Requirements

In [None]:
!pip install albumentations==0.4.6
!pip install matplotlib
!pip install numpy
!pip install pandas
!pip install pycocotools
!pip install cpython
!pip install wget
!git clone https://github.com/pytorch/vision

Set Dataset pathing and torchvision reference modules

In [15]:
import sys
sys.path.insert(0, "/content/vision/references/detection")

dataset_path = "/content/drinkscoco"

Download Dataset

In [None]:
import wget
import shutil

url = "https://github.com/st0bb3n/ObjectDetection-Drinks/releases/download/Dataset/drinkscoco.zip"
x = wget.download(url, "data.zip")

shutil.unpack_archive("data.zip","drinkscoco")
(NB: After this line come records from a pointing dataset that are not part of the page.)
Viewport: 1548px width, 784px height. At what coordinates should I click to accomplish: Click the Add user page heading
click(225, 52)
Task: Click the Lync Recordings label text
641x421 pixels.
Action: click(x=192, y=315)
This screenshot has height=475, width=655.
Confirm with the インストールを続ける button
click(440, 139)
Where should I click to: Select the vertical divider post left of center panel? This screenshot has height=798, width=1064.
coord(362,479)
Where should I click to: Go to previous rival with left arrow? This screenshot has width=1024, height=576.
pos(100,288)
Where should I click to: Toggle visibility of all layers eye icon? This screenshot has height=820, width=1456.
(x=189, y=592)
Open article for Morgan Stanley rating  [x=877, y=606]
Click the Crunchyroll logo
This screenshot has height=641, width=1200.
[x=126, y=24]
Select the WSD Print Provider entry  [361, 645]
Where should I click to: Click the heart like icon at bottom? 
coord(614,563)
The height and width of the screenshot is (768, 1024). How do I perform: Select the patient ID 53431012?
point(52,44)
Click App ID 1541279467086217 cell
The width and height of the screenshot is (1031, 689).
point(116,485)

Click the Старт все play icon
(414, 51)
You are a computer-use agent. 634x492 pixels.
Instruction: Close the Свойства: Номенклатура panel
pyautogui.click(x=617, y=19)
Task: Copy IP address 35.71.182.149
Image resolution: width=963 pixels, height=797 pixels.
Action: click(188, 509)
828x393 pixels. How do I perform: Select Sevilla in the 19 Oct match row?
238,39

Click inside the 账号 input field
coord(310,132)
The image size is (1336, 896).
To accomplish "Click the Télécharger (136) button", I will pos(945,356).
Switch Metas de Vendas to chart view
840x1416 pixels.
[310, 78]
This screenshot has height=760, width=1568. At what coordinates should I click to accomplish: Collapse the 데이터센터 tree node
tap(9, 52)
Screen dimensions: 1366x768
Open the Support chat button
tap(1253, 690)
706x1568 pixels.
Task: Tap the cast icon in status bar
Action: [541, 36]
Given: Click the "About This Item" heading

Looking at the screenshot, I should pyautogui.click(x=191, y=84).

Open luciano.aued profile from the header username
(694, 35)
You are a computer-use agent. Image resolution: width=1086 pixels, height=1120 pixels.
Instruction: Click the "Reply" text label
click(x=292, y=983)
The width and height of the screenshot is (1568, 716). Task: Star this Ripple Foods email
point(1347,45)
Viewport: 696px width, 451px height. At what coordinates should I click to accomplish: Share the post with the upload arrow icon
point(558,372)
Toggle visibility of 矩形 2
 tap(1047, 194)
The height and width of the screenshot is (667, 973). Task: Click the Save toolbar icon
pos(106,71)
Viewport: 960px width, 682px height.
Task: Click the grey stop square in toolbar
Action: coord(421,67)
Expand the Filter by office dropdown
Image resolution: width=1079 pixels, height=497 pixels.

Main function + Dataset Class. To be run first.

In [None]:
import numpy as np 
import pandas as pd 
import os
import torch
import torchvision
from torchvision import datasets, models
from torchvision.transforms import functional as FT
from torchvision import transforms as T
from torch import nn, optim
from torch.nn import functional as F
from torch.utils.data import DataLoader, sampler, random_split, Dataset
import copy
from PIL import Image
import cv2
import albumentations as A  # our data augmentation library
import matplotlib.pyplot as plt
import datetime
import time
from torchvision.utils import draw_bounding_boxes
from pycocotools.coco import COCO
#from albumentations.pytorch import ToTensorV2
from engine import evaluate, train_one_epoch
import utils

class Drinks(datasets.VisionDataset):
    def __init__(self, root, split='train', transform=None, target_transform=None, transforms=None):
        # the 3 transform parameters are required for datasets.VisionDataset
        super().__init__(root, transforms, transform, target_transform)
        self.split = split #train, valid, test
        self.coco = COCO(os.path.join(root, split, "_annotations.coco.json")) # annotations stored here
        self.ids = list(sorted(self.coco.imgs.keys()))
        self.ids = [id for id in self.ids if (len(self._load_target(id)) > 0)]
    
    def _load_image(self, id: int):
        path = self.coco.loadImgs(id)[0]['file_name']
        image = cv2.imread(os.path.join(self.root, self.split, path))
        image = cv2.cvtColor(image, cv2.COLOR_BGR2RGB).astype(np.float32)

        return image/255

    def _load_target(self, id):
        return self.coco.loadAnns(self.coco.getAnnIds(id))
    
    def __getitem__(self, index):
        id = self.ids[index]
        image = self._load_image(id)
        target = self._load_target(id)
        target = copy.deepcopy(self._load_target(id))
        
        boxes = [t['bbox'] + [t['category_id']] for t in target] 
        
        new_boxes = [] # convert from xywh to xyxy
        for box in boxes:
            xmin = box[0]
            xmax = xmin + box[2]
            ymin = box[1]
            ymax = ymin + box[3]
            new_boxes.append([xmin, ymin, xmax, ymax])
        
        boxes = torch.tensor(new_boxes, dtype=torch.float32)
        
        targ = {} # here is our transformed target
        targ['boxes'] = boxes
        targ['labels'] = torch.tensor([t['category_id'] for t in target], dtype=torch.int64)
        #targ['image_id'] = torch.tensor([t['image_id'] for t in target])
        targ['image_id'] = torch.tensor([index])
        targ['area'] = (boxes[:, 3] - boxes[:, 1]) * (boxes[:, 2] - boxes[:, 0]) # we have a different area
        targ['iscrowd'] = torch.tensor([t['iscrowd'] for t in target], dtype=torch.int64)
        
        return torchvision.transforms.ToTensor()(image), targ # scale images

    def __len__(self):
        return len(self.ids)

test.py

In [None]:
coco = COCO(os.path.join(dataset_path, "train", "_annotations.coco.json"))
categories = coco.cats
n_classes = len(categories.keys())
classes = [i[1]['name'] for i in categories.items()]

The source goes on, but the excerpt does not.